Measurement of the volume of the remnant liver after planned resection using CT volumetry has been shown to be helpful in selecting patients for major hepatic resection (see Chapter 2, Chapter 93A, Chapter 93B ). A small liver remnant volume is associated with worse postoperative liver function and a higher complication rate after extended hepatectomy (Ribero et al, 2007). The safety limit for the remnant liver volume in patients with normal liver is approximately 30% of the total nontumorous or functional liver volume, but this is much higher in patients with CLD. The safety limit in terms of remnant liver volume in patients with CLD has not been clearly documented, and it varies depending on the severity of cirrhosis, which influences the regeneration capacity of the diseased parenchyma. But in general a remnant liver volume of 40% to 50% of the total liver volume should be left before considering major liver resection (Azoulay et al, 2000; Lee & Hwang, 2005; Ribero et al, 2007).

Role of Preoperative Portal Vein Embolization

For patients who require major or extended hepatectomy but have inadequate remnant liver volume, preoperative portal vein embolization (PVE) can be used to induce hypertrophy of the remnant liver (Makuuchi et al, 1990; see Chapter 93A, Chapter 93B ). A general concern is that preoperative PVE may be less effective in the cirrhotic liver, compared with normal liver, because of its impaired regenerative capacity (Abdalla et al, 2002); however, recent studies have demonstrated that preoperative PVE is effective in inducing hypertrophy of remnant liver and decreasing postoperative complications in patients with cirrhotic livers undergoing hepatic resection for HCC. Our center also used PVE in selected F3 and F4 cirrhotic patients undergoing major hepatectomy. The procedure was well tolerated, but the degree of hypertrophy varied according to the degree of fibrosis and the severity of cirrhosis (Farges et al, 1999).

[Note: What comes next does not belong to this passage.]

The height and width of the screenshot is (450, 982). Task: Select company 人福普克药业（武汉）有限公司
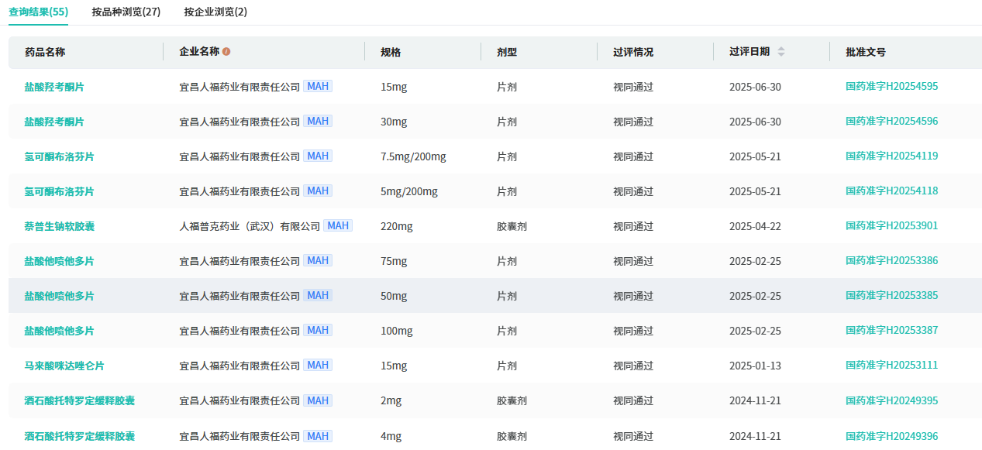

Absence of hypertrophy of the FLR should be considered an absolute contraindication for hepatic resection (Belghiti & Ogata, 2005; Sato et al, 2000); however, we showed that preoperative sequential transarterial chemoembolization (TACE) and PVE increased the hypertrophy of the FLR. In addition, we found a clear relationship between the rate of hypertrophy and postoperative risk after major hepatectomy in cirrhotic patients. These results were recently confirmed by a similar study, which showed that sequential TACE and PVE increase the hypertrophy rate of the remnant liver and are associated with improved overall and recurrence-free survival in patients with HCC, compared with those who have PVE alone (Yoo et al, 2010). After right hepatectomy for HCC, all postoperative deaths and most severe complications were experienced in F4 patients with less than a 10% increase of FLR. Based on these observations, we propose that a minimum increase of 10% of the FLR in F3 or F4 patients is essential to safely perform a right hepatectomy.

Operative Techniques

The general techniques of liver resection are described in Chapters 90A and 90B. This chapter focuses mainly on operative techniques specifically related to the cirrhotic liver.

Skin Incision

A bilateral subcostal incision is the standard incision for hepatic resection and is adequate for most cases of hepatectomy; an extended right subcostal incision is an acceptable alternative. The approach to large tumors located in the upper segment of the right liver or in its posterior surface (segment VII) can be facilitated by an upward midline extension or by a J-incision (Sato et al, 2000). Although the diaphragm incision increases the rate of pleural effusion, it facilitates parenchymal transection by making the transection plane perpendicular to the wound. A study by the Hong Kong group (Xia et al, 2003) showed that a thoracoabdominal approach for right-sided hepatectomy does not increase operative morbidity, compared with an abdominal approach alone, and may help reduce blood loss and transfusion requirements. For cirrhotic patients with HCC in the superior segments of the liver located beneath the right diaphragm, an exclusive transthoracic approach has been described, but this approach allows only limited resection with a high risk of positive margin (Pocard et al, 2002).